Beginning in 2014, he has appeared in a series of Oberto all-natural beef jerky commercials as "The Little Voice in Your Stomach", each time appearing alongside sports figures, such as star athletes Seattle Seahawks cornerback Richard Sherman and pro snowboarder Louie Vito, and notable basketball sportscaster Dick "Dickie V" Vitale.
|2007||I Think I Love My Wife||Allan||romantic comedy film directed by and also starring Chris Rock.|||
Smith is known for his frequent use of catchphrases while hosting First Take, such as "blasphemous" when describing something completely outrageous that does not make sense to him. He also frequently refers to Green Bay Packers quarterback Aaron Rodgers as a "baaaaaaaad man" (with the "A" stretched out for several seconds). Smith has worn Rodgers' jersey on two separate occasions on First Take in 2017: once following the Dallas Cowboys' elimination at the hands of the Packers and once during a special taping of First Take from Dallas where Smith received boos from the live crowd. He has been known to show a strong hatred towards the Cowboys, often at times mocking them with their "How 'Bout Them Cowboys?" slogan in a sarcastic manner and claiming that they are "an accident waiting to happen." A song was even made all about Smith's hatred of the Cowboys. He has also been known to say many times that he knows absolutely nothing about the sport of hockey, such as by saying that tie games still exist in the sport (the NHL abolished ties following the 2004-05 NHL lockout), despite the presence of three hockey teams from within the New York metropolitan area where he was brought up.
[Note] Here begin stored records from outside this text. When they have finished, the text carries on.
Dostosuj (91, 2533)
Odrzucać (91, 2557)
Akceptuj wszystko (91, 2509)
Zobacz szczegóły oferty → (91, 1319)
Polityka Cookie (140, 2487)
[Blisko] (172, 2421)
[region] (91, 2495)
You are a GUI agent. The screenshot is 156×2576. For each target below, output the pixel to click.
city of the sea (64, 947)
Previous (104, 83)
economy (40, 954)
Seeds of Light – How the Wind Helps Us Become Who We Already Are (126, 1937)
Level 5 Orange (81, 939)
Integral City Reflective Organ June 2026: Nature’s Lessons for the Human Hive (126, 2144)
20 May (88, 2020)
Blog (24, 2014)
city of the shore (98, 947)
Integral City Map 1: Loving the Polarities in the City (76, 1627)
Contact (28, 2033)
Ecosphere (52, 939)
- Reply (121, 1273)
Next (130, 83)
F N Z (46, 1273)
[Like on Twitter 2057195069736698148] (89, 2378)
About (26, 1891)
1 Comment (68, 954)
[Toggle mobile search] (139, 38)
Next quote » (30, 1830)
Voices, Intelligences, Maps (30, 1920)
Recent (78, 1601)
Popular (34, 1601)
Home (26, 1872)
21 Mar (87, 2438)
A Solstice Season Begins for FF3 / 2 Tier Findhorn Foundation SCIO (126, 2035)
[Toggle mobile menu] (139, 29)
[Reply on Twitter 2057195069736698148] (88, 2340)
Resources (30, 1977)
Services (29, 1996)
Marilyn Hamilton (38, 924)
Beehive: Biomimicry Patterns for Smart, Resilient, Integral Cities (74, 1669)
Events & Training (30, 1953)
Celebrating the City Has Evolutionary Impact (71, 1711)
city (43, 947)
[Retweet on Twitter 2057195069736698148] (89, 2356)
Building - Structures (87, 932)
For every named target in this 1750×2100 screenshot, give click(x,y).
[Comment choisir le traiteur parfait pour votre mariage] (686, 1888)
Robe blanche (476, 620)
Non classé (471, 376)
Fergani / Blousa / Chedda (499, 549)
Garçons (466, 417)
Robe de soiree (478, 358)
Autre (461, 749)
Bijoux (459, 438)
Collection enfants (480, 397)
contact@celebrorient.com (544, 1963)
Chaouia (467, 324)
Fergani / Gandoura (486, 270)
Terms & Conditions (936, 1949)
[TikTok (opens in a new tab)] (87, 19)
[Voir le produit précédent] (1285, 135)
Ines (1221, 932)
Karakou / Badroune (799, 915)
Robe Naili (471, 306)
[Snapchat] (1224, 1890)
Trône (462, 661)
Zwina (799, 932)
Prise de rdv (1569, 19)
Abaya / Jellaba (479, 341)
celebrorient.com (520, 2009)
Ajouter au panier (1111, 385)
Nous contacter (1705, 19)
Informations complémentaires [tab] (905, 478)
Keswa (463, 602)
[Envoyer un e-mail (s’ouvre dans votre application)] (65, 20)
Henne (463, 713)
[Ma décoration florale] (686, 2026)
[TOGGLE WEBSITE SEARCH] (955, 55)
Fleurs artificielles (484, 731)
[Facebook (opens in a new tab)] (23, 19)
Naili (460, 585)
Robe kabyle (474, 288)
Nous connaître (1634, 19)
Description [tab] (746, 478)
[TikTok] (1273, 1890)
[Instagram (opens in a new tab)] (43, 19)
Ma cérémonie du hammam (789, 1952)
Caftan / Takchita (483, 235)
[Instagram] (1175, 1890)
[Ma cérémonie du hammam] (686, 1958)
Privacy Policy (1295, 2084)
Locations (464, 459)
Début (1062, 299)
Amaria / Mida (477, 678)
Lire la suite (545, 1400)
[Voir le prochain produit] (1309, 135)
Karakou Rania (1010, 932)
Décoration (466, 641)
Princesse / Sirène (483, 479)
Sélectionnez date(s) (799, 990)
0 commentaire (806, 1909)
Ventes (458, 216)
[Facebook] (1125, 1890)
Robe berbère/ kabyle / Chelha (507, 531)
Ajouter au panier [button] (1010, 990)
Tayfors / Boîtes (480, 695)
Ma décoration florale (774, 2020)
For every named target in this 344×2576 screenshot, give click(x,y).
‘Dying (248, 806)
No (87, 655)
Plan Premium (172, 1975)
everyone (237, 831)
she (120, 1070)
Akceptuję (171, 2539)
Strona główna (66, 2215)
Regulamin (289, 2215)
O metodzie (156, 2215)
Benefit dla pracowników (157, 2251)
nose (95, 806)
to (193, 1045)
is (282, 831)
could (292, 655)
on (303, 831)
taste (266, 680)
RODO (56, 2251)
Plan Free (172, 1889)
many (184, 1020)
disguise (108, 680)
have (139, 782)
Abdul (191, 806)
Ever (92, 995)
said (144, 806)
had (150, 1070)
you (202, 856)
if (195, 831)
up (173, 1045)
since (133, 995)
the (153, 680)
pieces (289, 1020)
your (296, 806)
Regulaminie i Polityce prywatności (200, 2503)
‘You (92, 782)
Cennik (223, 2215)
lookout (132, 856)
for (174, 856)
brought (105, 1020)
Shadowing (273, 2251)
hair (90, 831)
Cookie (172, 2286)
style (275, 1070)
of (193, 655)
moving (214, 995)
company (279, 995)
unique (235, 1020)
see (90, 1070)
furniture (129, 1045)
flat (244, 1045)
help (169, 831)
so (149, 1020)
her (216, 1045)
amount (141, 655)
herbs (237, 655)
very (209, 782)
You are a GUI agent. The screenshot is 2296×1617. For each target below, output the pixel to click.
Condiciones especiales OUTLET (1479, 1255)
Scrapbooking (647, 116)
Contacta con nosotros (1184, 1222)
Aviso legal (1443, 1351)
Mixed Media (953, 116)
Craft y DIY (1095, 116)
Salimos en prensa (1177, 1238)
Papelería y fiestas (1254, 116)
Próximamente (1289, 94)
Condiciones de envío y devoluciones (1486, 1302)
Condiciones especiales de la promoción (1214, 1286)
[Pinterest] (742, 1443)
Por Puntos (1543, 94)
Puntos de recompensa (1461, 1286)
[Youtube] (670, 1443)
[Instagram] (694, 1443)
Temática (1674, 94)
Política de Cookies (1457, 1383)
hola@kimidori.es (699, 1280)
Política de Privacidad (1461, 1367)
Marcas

Smith is known for his outspoken stance on NFL players and the usage of marijuana (still prohibited by league policy, punishable by fine or suspension), loudly telling players to "Stay off the weed!" Examples of players that he has called out for smoking the drug include Adrian Peterson, Josh Gordon,Joseph Randle,Randy Gregory,Aldon Smith,LeGarrette Blount,Le'veon Bell, and Martavis Bryant. He also has the same reaction for athletes of other leagues getting caught with the usage of marijuana. Firstly, when the NBA's Zach Randolph was caught and subsequently arrested for possession of marijuana with the intent to sell in August 2017, in addition to another NBA star, D'Angelo Russell, getting cited for marijuana possession inside his luggage at New York's LaGuardia Airport while flying to Louisville in May 2019.
The day after the Golden State Warriors Game 1 overtime victory in the 2018 NBA Finals, which saw Cleveland Cavaliers player J.R. Smith dribble the ball out without attempting a shot in the dying seconds of the fourth quarter thinking his team was leading the game rather than attempting to break the tie score, Stephen A. Smith jokingly delivered his "Stay off the weed!" line at the request of the live crowd attending the live First Take taping in Oakland, garnering applause from the crowd and his First Take co-hosts. The Warriors ultimately won the series and the NBA championship in a four-game sweep.